Filmed at the height of success of Motown Records, this special was intended a launching pad for Smokey Robinson's solo career and to prepare the public for his departure from the Miracles. However, the success of The Miracles' 1970 number 1 hit "The Tears of a Clown" delayed his departure for another 2 years. Miracle Pete Moore was absent from the special, having been sidelined by a leg injury, and Claudette Robinson, another Miracle, did not appear on the special. Miracle Marv Tarplin was present, but did not appear on camera. Thus, the only Miracles visible were Smokey Robinson, Ronnie White, and Bobby Rogers, who began the show with their 1963 Top 10 hit "Mickey's Monkey" at the show's intro, and followed up with a medley of three of their biggest hits, "More Love", "If You Can Want", and "I Second That Emotion".

==Other performances==
This hit-filled special featured the following performances:
- The Temptations sang and performed their then-current hit single, "Ball of Confusion", then joined Robinson on one of the hit songs he wrote for them, "Get Ready".
- The Supremes sang their first post-Diana Ross hit, "Up the Ladder to the Roof".
- Stevie Wonder performed his hit "My Cherie Amour" .
- Fran Jeffries sang and performed "Something's Coming On", and then shared vocals with Robinson and Wonder on his hit, "Signed, Sealed, Delivered I'm Yours".
- Robinson sang a medley of The Beatles' hit "Something" and the Chris Kenner song "Something You Got", made a hit by Chuck Jackson and Maxine Brown, which appeared on the Miracles' 1970 album, A Pocket Full of Miracles, and then joined the rest of the Miracles in a rendition of The Impressions' "People Get Ready".
- In a "Motown Memories" segment, the Miracles and the entire cast sat around reminiscing about Motown's early days, and did a "hits tribute" to Robinson and his composed songs for The Miracles and other Motown acts. Almost all of these songs were co-written by the other members of the Miracles, Bobby Rogers, Pete Moore, Ronnie White, and Marv Tarplin.
- The entire cast joined in for the show's finale, with the Miracles at center stage, singing and performing Gladys Knight & the Pips' Motown hit, "Friendship Train".
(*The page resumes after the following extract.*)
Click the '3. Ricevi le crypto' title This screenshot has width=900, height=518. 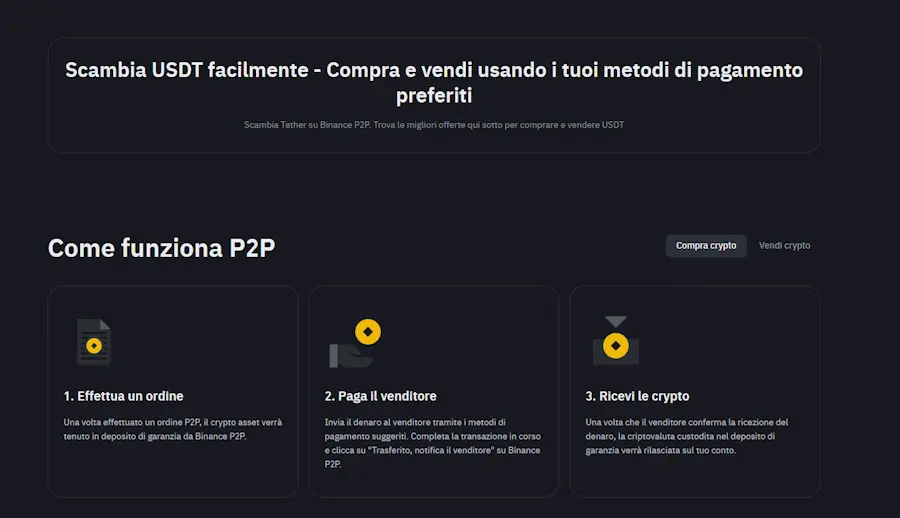(x=637, y=396)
==Complete list of performances==
1. . Intro 2:21-The Miracles-Mickey's Monkey
2. . Smokey Robinson & The Miracles - Hits Medley: 4:27
3. · If You Can Want
4. · More Love
5. · I Second That Emotion

6. . The Supremes - Up the Ladder to the Roof 3:35
7. . The Supremes & Smokey Robinson - Someday We'll Be Together 4:05

8. . Stevie Wonder - Medley: 5:48
9. · My Cherie Amour
10. · Signed, Sealed, Delivered I'm Yours

11. . Fran Jeffries - Something's Coming On 3:15
12. . Stevie Wonder, Smokey Robinson & Fran Jeffries - For Once in My Life 2:36

13. . The Temptations - Ball Of Confusion (That's What The World Is Today) 4:13
14. . The Temptations & Smokey Robinson - Get Ready 4:07

15. . Smokey Robinson Tribute song Medley: 6:35
16. · The Miracles & The Temptations - Special Occasion
17. · Stevie Wonder - My Girl
18. · The Supremes - My Guy
19. · Dennis Edwards - It's Growing
20. · Fran Jeffries & Eddie Kendricks - Shop Around
21. · The Miracles - Ain't That Peculiar
22. · Stevie Wonder - I'll Be Doggone
23. · The Supremes - Don't Mess With Bill
24. · The Temptations - The Way You Do The Things You Do
25. · Fran Jeffries - Ooo Baby Baby
26. The Miracles - Since I Lost My Baby
27. · Fran Jeffries - You've Really Got A Hold On Me
28. · Entire cast - What Love Has Joined Together

29. . Smokey Robinson - Something 4:45

30. . Closing Medley: 7:38
31. · The Temptations - What The World Needs Now Is Love
32. · Fran Jeffries - People Got To Be Free
33. · Stevie Wonder - Walk A Mile In My Shoes
34. · The Supremes - Save the Country
35. · Smokey Robinson & The Miracles - People Get Ready
36. · Entire Cast - Friendship Train

==Cast==
The Miracles:

- Smokey Robinson
- Bobby Rogers
- Ronnie White

The Supremes:
- Mary Wilson
- Cindy Birdsong
- Jean Terrell

Stevie Wonder

 The Temptations:
- Paul Williams
- Eddie Kendricks
- Melvin Franklin
- Otis Williams
- Dennis Edwards

Fran Jeffries

Note: There has never been an official Motown DVD release of this special, but copies of it have been circulating in the "collectors market" for years, and are available on the internet.

Motown Records never released a soundtrack album of this special.

As of May 1, 2017, this special is being broadcast on Get TV.